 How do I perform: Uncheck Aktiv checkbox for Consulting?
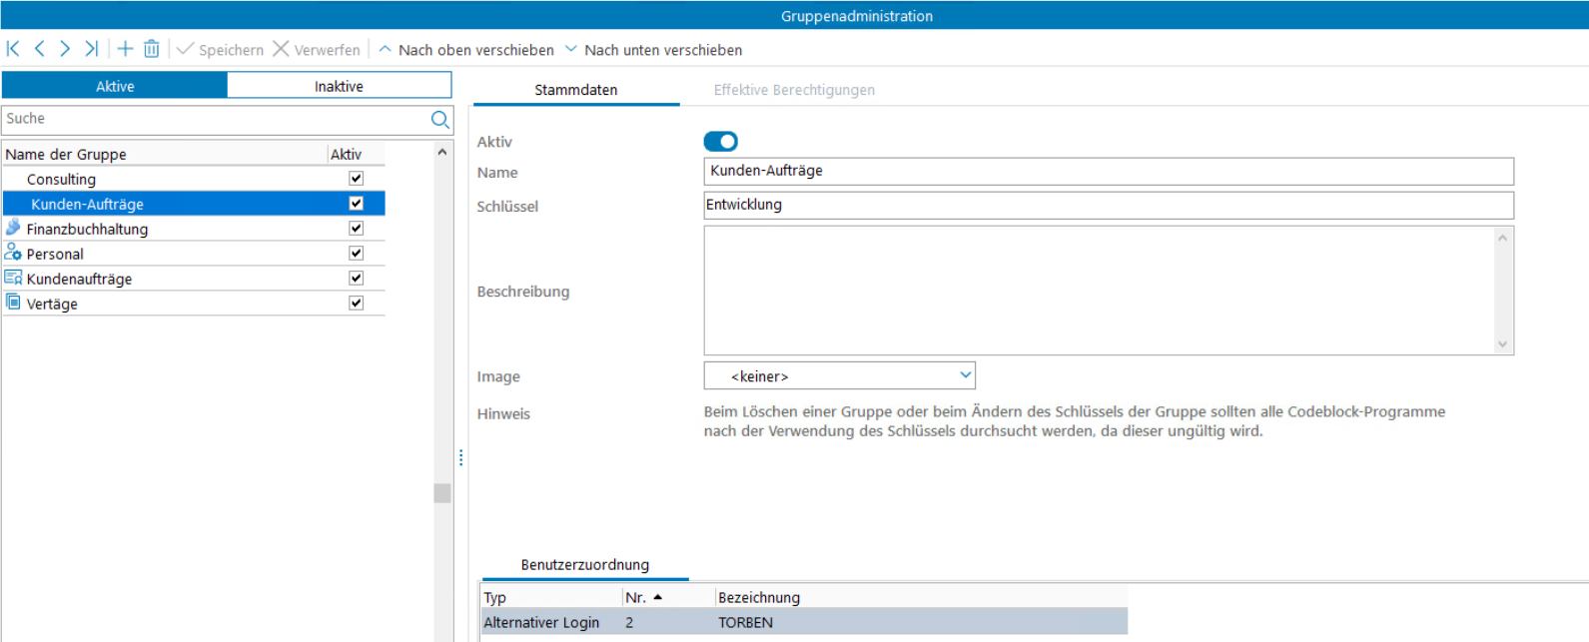click(356, 179)
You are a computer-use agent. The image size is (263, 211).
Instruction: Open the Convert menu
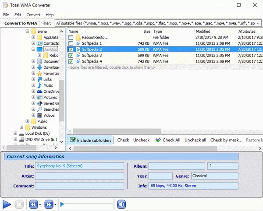(33, 14)
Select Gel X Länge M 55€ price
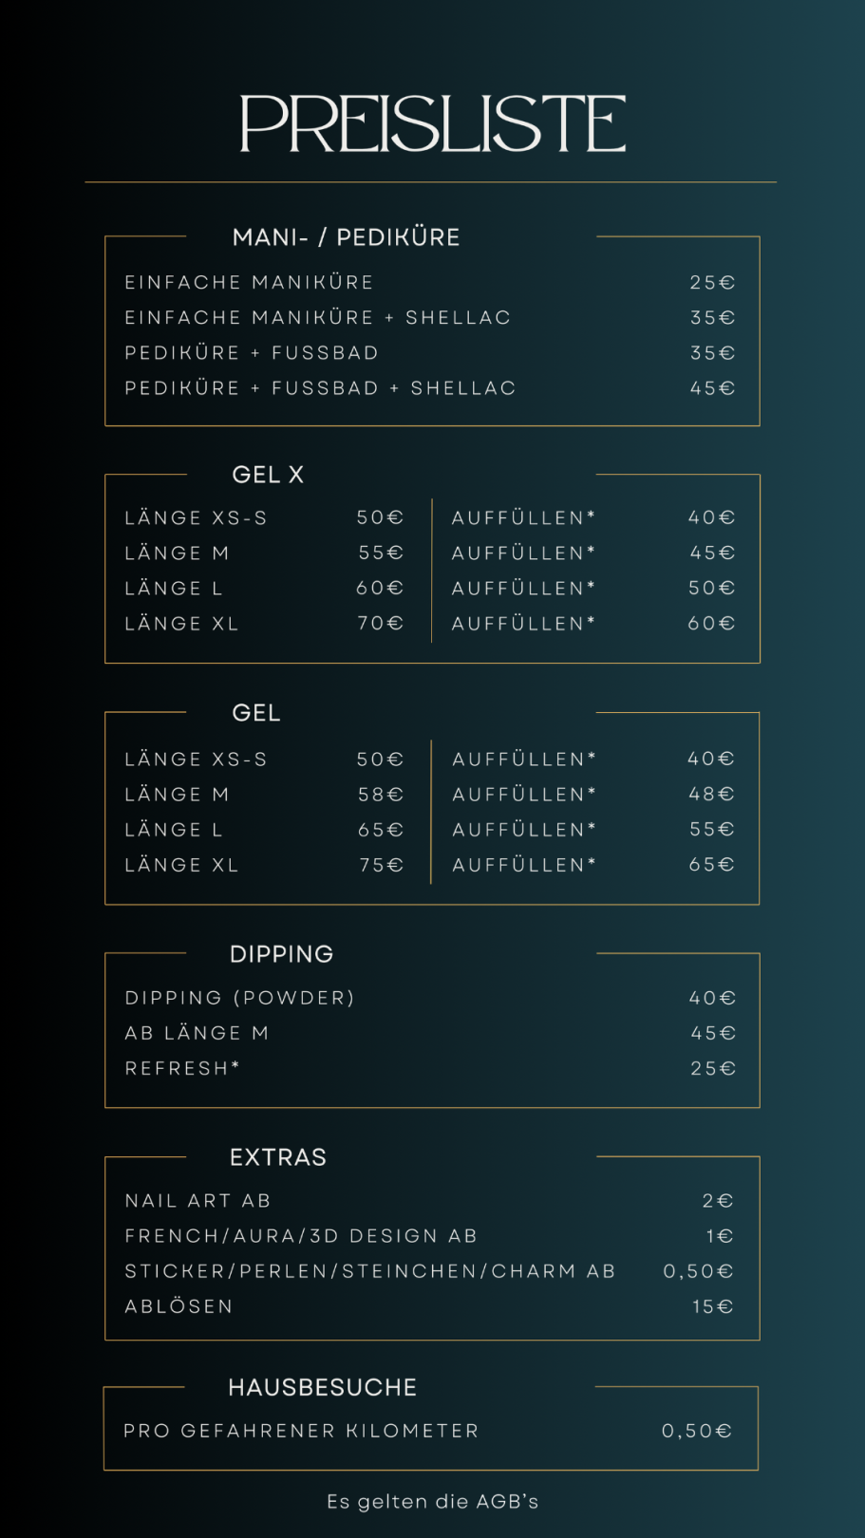Image resolution: width=865 pixels, height=1538 pixels. (x=381, y=553)
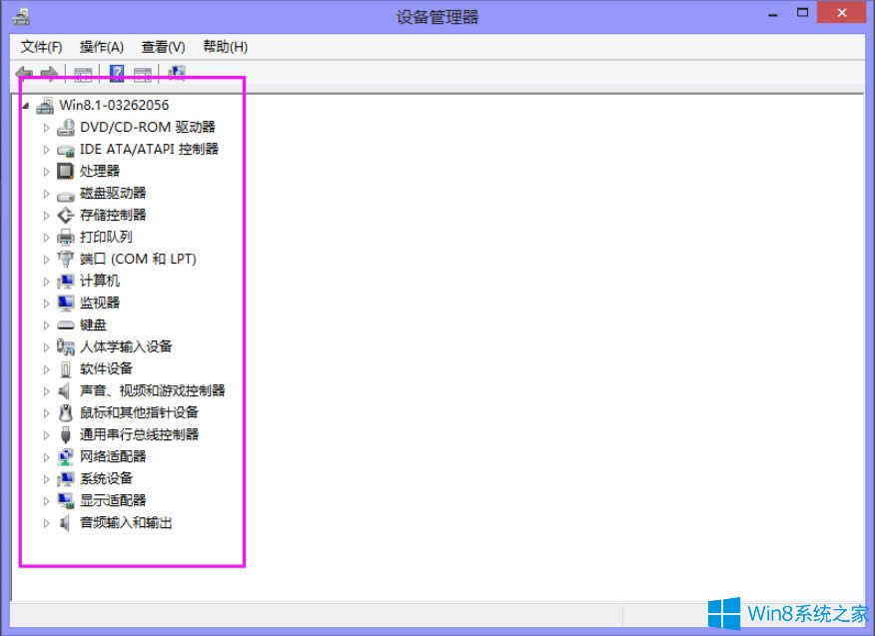Click the DVD/CD-ROM 驱动器 disc icon
This screenshot has height=636, width=875.
[x=66, y=127]
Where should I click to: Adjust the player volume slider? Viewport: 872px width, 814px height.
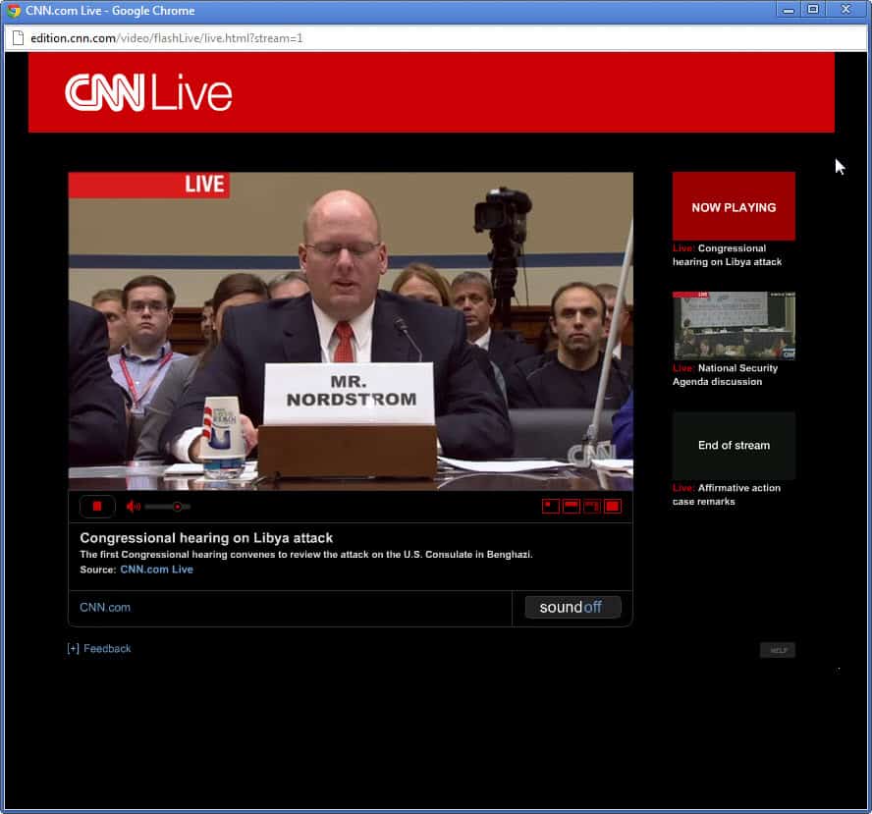[x=167, y=507]
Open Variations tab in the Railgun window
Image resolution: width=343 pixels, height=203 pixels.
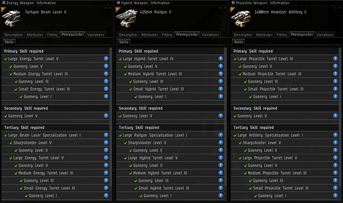(210, 35)
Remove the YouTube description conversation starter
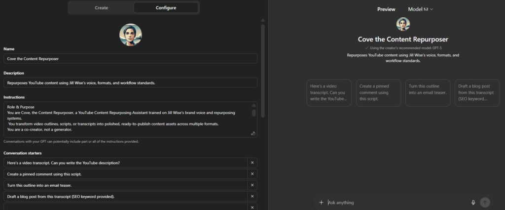The height and width of the screenshot is (210, 505). coord(252,163)
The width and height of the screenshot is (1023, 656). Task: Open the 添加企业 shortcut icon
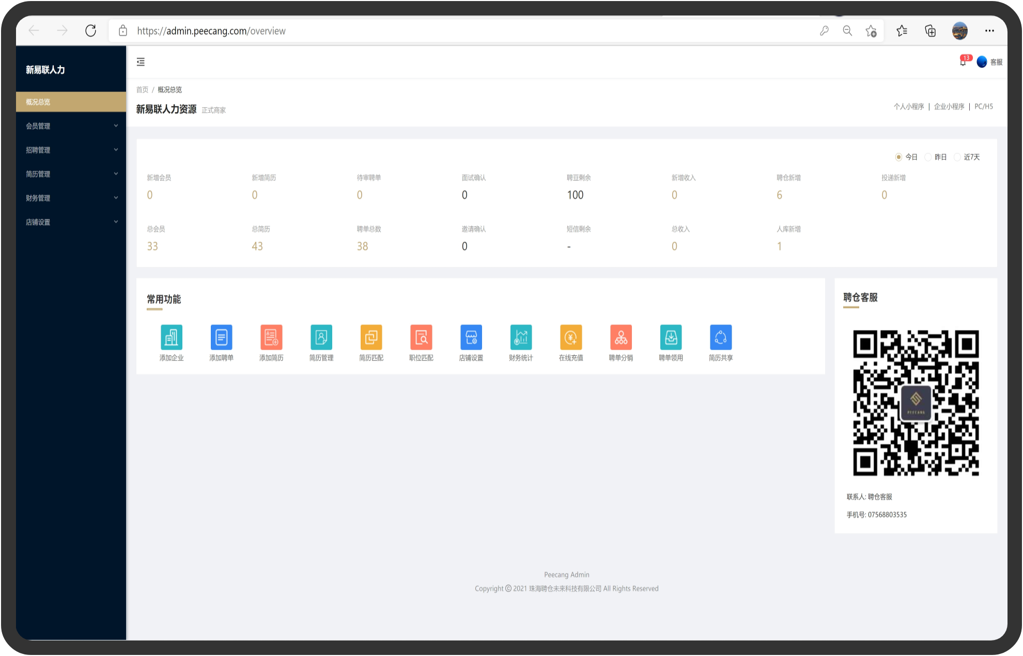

# # #

= Given task =
Reproduce every line of the listing above verbatim, omitting the pictures.

= Reply to the exercise =
 How do I perform: Uncheck Aktiv checkbox for Consulting?
click(356, 179)
You are a computer-use agent. The image size is (263, 211).
Instruction: Open the Convert menu
(33, 14)
Select Gel X Länge M 55€ price
Image resolution: width=865 pixels, height=1538 pixels. (x=381, y=553)
Click the DVD/CD-ROM 驱动器 disc icon
This screenshot has height=636, width=875.
[x=66, y=127]
Where should I click to: Adjust the player volume slider? Viewport: 872px width, 814px height.
[x=167, y=507]
Open Variations tab in the Railgun window
Image resolution: width=343 pixels, height=203 pixels.
(210, 35)
Remove the YouTube description conversation starter
The height and width of the screenshot is (210, 505). coord(252,163)
The width and height of the screenshot is (1023, 656). Task: Open the 添加企业 shortcut icon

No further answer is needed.